(Text and element pointing records)

--------------------------------------------------

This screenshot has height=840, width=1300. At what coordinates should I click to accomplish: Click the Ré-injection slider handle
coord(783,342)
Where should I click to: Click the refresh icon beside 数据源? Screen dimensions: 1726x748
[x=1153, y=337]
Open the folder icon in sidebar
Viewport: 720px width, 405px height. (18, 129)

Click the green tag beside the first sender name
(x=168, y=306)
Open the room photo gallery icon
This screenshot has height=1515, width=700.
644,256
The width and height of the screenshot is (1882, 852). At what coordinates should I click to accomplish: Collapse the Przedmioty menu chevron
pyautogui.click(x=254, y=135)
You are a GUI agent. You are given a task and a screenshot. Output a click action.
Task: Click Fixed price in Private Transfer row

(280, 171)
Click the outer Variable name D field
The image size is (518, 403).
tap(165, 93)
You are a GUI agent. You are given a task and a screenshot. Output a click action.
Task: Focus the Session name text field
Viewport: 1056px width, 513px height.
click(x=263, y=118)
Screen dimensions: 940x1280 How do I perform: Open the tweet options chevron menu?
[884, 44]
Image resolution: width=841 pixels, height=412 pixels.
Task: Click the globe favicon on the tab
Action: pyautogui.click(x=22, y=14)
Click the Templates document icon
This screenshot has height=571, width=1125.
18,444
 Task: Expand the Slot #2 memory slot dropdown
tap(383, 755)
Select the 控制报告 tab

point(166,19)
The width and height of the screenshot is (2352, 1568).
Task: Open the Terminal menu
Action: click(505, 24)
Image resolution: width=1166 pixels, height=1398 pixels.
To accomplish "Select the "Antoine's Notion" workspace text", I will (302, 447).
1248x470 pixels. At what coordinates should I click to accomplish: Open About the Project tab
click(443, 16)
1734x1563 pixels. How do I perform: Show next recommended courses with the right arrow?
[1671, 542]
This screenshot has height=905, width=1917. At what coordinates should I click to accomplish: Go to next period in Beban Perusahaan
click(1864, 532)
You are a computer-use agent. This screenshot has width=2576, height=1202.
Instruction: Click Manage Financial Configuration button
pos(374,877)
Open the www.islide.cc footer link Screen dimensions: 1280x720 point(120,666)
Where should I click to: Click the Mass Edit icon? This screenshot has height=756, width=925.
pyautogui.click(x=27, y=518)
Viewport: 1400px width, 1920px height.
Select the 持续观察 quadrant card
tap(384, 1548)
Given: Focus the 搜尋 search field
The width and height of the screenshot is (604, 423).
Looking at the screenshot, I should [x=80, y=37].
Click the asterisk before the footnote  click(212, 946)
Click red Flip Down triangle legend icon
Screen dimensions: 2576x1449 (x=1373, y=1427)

--------------------------------------------------

* _AIM OF THE EXERCISE_:
Pull out every line of the entries above that contains the string "field".

* _SOLUTION FOR THIS TASK_:
Click the outer Variable name D field
Task: Focus the Session name text field
Given: Focus the 搜尋 search field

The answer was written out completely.